On the way home, go at one of the cluster of shrimp stands (look for the tourist buses full of day trippers from Waikiki) not far from the entrance to Turtle Bay. Giovanni’s is the old-school classic and still great, but we liked the shorter lines and nice char on the little fellas from Romy’s. Either way, grab them to go and feast while strolling through Turtle Bay’s 850 acres (for perspective, all of Waikiki can fit into 600 acres)—there’s always a secluded spot to find.
In theory, you should be waking up at the crack of dawn to catch some early-morning waves, but we won’t tell if you sleep in. You can get your fitness boost the easy way—an acai bowl. There’s an unnamed truck manned by a pair of Brazilian surfers just up from Pipeline, but if the surf is good they might not show, so continue on to the more reliable Haleiwa Bowls in Haleiwa Town. At either spot, grab your bowl of fruity goodness and spend one last session regarding giants, this time at Waimea Bay. The waves break further offshore than at Pipeline, but when they’re big they have almost no comparison in size. Those guys are really nuts.

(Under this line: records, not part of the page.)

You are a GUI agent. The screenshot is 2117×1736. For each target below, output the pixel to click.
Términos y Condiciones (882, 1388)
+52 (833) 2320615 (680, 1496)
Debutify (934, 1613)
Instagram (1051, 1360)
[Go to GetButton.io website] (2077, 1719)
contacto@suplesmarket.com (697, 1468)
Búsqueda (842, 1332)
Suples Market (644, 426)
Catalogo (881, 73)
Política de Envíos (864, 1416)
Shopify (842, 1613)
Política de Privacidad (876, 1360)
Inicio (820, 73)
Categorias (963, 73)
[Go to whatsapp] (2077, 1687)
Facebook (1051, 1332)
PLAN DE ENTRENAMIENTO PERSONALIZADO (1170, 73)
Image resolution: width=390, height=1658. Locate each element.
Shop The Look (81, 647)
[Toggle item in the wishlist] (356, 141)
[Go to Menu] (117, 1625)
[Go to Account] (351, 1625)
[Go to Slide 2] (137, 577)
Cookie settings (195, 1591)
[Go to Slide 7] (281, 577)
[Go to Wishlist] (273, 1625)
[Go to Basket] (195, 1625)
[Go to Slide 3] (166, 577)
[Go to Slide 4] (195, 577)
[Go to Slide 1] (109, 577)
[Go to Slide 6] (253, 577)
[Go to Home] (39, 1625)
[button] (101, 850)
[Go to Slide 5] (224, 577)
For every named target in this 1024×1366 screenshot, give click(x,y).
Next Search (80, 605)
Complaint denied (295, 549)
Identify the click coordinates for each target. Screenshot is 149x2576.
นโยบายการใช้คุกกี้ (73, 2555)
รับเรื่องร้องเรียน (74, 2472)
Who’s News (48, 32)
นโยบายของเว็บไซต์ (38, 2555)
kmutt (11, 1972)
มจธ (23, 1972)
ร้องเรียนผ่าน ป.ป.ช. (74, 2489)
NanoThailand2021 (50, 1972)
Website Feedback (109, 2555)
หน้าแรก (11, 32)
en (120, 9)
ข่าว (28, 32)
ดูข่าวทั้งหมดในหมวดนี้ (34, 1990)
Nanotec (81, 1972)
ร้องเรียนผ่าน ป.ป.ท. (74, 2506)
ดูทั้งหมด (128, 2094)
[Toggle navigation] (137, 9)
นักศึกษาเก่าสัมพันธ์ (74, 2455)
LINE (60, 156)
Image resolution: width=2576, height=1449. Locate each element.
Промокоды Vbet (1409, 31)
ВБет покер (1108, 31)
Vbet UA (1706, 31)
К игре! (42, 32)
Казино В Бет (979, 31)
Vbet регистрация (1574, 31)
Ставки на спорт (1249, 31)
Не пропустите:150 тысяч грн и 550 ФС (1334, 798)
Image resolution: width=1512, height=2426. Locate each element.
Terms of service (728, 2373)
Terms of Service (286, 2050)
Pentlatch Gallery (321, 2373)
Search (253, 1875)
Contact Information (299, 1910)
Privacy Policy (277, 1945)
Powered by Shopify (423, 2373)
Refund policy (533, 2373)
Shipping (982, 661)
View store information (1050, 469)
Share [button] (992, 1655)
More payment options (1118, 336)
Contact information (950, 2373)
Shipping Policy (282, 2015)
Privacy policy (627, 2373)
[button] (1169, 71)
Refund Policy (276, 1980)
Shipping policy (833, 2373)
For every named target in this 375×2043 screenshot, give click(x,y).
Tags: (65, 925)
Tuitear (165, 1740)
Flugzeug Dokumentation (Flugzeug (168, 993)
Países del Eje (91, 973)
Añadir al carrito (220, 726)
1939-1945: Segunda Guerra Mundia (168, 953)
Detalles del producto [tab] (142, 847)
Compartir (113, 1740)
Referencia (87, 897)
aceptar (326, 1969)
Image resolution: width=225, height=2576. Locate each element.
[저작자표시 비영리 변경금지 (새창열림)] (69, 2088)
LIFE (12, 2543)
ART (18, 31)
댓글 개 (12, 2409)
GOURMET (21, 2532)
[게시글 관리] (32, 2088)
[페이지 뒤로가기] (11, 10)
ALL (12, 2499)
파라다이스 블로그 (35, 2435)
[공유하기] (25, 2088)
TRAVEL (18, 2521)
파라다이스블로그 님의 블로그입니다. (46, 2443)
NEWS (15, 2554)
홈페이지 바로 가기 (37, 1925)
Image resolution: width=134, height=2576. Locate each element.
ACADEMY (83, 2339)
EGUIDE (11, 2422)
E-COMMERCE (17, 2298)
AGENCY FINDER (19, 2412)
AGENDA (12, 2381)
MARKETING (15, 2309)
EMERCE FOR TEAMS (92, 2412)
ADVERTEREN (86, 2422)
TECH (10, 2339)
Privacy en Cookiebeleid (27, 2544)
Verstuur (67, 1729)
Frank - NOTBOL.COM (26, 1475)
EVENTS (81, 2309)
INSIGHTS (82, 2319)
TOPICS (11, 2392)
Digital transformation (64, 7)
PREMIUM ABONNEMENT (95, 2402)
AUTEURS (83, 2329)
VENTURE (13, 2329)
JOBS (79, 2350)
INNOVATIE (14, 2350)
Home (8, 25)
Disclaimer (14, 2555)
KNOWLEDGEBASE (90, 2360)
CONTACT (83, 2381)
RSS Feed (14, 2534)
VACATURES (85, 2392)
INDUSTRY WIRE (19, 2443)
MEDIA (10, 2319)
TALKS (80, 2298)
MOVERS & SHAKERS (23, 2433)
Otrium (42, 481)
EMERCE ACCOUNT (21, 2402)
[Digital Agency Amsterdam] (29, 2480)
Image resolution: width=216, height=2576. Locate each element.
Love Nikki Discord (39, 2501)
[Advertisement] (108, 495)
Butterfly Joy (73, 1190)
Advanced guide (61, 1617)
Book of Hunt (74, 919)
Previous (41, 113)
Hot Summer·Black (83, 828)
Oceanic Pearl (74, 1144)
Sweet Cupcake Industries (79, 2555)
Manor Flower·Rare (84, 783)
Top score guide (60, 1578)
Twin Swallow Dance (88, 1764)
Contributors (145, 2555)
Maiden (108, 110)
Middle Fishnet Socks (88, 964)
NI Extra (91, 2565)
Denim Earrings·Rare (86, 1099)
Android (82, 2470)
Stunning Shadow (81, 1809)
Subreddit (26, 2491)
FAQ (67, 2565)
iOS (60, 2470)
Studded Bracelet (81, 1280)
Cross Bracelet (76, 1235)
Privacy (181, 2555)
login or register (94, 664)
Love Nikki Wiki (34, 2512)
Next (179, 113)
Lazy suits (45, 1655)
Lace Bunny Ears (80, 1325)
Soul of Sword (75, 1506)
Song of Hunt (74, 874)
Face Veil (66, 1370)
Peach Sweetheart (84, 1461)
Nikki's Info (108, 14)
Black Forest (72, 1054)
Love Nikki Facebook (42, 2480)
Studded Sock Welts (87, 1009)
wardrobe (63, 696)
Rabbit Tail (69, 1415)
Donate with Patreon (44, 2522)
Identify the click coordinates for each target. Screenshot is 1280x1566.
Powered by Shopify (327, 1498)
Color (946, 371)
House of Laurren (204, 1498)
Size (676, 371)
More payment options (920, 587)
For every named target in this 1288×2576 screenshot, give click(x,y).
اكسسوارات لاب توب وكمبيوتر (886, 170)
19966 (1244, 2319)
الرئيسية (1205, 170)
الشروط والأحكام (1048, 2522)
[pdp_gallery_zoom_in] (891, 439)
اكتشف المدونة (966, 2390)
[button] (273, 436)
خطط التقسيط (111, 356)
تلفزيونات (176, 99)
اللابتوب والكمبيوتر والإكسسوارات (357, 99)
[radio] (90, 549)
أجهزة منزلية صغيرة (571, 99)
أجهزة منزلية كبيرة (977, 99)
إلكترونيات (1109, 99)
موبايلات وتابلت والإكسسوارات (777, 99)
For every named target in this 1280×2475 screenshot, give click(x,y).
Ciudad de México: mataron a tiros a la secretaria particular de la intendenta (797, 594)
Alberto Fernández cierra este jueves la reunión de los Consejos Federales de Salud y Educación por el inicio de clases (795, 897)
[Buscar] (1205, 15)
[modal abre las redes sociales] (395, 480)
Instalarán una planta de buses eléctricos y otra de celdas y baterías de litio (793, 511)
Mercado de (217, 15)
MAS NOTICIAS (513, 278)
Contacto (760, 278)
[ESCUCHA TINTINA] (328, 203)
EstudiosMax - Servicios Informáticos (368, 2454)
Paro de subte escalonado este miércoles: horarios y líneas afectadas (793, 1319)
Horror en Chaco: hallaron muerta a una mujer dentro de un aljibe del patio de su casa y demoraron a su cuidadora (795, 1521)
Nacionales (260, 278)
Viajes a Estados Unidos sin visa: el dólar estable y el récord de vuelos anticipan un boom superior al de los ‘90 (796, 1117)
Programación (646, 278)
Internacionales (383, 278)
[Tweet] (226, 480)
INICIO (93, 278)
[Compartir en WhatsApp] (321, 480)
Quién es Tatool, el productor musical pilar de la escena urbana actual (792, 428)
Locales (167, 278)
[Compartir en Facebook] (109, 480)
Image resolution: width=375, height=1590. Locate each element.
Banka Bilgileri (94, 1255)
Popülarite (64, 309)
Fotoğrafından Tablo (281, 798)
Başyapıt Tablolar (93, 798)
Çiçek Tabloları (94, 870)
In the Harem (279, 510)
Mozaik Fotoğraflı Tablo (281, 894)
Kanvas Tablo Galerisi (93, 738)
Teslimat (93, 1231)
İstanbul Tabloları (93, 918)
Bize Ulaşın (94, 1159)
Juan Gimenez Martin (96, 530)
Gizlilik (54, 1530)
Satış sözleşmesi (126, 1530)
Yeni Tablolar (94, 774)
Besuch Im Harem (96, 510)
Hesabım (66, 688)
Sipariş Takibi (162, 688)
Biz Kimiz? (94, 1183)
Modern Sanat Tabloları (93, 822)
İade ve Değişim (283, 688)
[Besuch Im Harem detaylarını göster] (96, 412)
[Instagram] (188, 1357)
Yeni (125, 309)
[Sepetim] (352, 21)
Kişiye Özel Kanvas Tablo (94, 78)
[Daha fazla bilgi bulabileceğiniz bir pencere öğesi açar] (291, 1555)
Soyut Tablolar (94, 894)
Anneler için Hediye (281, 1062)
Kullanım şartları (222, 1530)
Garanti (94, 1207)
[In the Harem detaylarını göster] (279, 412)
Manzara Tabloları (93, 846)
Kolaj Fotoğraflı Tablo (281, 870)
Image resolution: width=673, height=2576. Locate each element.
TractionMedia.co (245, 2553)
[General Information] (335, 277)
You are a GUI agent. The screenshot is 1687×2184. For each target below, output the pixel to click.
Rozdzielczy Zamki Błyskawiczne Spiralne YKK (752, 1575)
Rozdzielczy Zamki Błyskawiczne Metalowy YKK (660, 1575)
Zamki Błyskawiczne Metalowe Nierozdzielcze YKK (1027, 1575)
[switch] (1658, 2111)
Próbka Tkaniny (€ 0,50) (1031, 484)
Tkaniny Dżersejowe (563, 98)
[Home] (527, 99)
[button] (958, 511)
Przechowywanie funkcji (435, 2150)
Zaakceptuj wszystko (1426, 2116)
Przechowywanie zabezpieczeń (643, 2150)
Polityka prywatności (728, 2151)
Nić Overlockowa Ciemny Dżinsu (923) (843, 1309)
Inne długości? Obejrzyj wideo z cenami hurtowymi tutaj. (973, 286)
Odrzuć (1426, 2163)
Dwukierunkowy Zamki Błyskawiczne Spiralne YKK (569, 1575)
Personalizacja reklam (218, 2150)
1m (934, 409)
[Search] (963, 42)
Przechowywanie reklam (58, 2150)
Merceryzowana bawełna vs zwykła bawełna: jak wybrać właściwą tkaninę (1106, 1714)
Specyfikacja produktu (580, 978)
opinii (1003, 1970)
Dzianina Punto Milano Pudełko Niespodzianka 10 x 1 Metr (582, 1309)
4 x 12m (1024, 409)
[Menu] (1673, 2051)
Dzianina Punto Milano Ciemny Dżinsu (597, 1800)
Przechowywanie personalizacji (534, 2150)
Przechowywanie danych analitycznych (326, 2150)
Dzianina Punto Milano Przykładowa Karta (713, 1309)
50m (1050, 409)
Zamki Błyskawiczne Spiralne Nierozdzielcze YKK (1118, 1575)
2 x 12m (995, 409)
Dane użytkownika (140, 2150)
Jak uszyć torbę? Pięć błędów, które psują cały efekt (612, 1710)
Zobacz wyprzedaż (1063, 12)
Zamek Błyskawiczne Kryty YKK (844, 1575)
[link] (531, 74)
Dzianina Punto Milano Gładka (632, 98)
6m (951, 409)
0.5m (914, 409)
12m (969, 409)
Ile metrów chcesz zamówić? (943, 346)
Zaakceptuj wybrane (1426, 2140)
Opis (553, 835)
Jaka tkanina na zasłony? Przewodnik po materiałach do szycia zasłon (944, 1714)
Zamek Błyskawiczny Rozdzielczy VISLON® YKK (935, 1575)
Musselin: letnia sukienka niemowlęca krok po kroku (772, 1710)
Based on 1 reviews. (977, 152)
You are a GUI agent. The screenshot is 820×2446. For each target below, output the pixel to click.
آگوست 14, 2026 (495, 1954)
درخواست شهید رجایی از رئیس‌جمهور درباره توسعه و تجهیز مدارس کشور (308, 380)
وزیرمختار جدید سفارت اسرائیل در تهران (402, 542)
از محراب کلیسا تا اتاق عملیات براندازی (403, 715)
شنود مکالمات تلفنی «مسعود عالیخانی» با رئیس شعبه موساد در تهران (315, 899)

On the way back to Honolulu, take in a sport that no one associates with the North Shore—polo. The Hawaii Polo Club, just past Haleiwa, opened in 1963 and Sundays are game day. You can often see international sides from Argentina and England ride against the best of the Islands, and it’s only $12—how North Shore is that? Match over, it’s time to hit the airport, less than an hour away. You’ll be sharing the road with many Honolulu residents, who treat the North Shore as their personal vacation spot, but unlike them, you’ll soon be flying back to reality.